The government generally respected the human rights of its citizens; however, serious problems remained in several areas. During the year human rights organizations documented a rise in cases of torture, beating, and abuse by security forces. Security forces committed unlawful killings; the number of arrests and prosecutions in these cases was low compared with the number of incidents, and convictions remained rare. Prison conditions remained poor, with problems of overcrowding and insufficient staff training. Law enforcement officials did not always provide detainees immediate access to attorneys as required by law. Some government and military officers at times undermined the judiciary's independence, and the overly close relationship of judges and prosecutors continued to hinder the right to a fair trial. Excessively long trials were a problem. The government limited freedom of expression through the use of constitutional restrictions and numerous laws, including articles of the penal code prohibiting insults to the government, the state, "Turkishness," or the institution and symbols of the republic. Limitations on freedom of expression expanded to the Internet, as Turkish courts on several occasions ordered telecommunications providers to block access to Web sites. Non-Muslim religious groups continued to face restrictions on practicing their religion openly, owning property, and training leaders. Violence against women, including honor killings and rape, continued to be a widespread problem. Child marriage was a problem. Police corruption contributed to trafficking in women and children to, from, and within the country for sexual exploitation.
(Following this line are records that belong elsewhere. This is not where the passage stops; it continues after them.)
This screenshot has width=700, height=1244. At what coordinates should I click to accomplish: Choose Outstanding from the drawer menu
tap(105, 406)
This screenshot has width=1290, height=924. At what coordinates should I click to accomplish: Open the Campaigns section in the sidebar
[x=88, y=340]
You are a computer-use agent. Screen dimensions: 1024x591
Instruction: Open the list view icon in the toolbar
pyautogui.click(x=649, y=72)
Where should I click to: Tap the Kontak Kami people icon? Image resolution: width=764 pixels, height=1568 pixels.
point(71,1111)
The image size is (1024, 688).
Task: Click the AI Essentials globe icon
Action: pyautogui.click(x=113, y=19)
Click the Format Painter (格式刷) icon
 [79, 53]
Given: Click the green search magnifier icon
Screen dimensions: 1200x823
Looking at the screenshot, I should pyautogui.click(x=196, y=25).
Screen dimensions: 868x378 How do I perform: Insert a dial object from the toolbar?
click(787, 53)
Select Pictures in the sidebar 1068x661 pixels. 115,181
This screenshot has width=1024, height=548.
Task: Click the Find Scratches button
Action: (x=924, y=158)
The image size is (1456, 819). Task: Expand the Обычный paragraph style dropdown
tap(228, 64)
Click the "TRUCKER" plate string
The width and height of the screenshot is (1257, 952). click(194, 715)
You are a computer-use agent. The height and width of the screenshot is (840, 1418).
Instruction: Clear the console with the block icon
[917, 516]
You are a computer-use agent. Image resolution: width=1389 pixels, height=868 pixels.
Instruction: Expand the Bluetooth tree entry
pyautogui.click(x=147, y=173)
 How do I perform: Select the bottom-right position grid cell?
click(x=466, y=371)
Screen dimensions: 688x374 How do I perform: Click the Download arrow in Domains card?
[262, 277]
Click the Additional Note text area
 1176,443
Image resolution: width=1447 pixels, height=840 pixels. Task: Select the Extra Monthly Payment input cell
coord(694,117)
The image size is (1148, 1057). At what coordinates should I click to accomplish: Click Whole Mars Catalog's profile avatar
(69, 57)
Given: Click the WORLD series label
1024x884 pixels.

The rise in cases of torture and abuses by security forces is disturbing and is documented to have occured in spite of recent efforts to curtail rights violations by re-structuring forces so as to provide create more accountability and transparency. The reports also includes significant criticism of the judiciary and notes the restrictions on freedom of expression that have attracted the attention of international press.

Earlier this January, a report of judgments made by the European Court of Human Rights found Turkey to be the largest violator of the European Convention of Human Rights and Fundamental Freedoms within the Court's jurisdiction.